→ Goal:
Reproduce the lines starting at the one containing "Given: Click the" and ending at the last line, substituting "Screen size" for "Screen dimensions" and leaving everything else unchanged.

→ Provided data:
--- start ---

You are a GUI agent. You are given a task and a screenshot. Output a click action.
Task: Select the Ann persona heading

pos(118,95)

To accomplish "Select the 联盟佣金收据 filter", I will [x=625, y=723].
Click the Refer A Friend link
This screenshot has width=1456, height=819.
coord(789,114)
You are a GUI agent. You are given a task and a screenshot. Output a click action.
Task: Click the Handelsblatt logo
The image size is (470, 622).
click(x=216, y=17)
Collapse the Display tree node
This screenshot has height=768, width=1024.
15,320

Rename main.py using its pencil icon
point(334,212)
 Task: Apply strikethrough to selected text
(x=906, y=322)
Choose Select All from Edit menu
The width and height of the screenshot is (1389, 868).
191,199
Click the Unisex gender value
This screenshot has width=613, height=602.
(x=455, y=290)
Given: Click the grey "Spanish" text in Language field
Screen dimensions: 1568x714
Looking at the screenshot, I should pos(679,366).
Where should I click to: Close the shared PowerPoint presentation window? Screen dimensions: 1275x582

--- end ---

→ Full response:
Given: Click the grey "Spanish" text in Language field
Screen size: 1568x714
Looking at the screenshot, I should pos(679,366).
Where should I click to: Close the shared PowerPoint presentation window? Screen size: 1275x582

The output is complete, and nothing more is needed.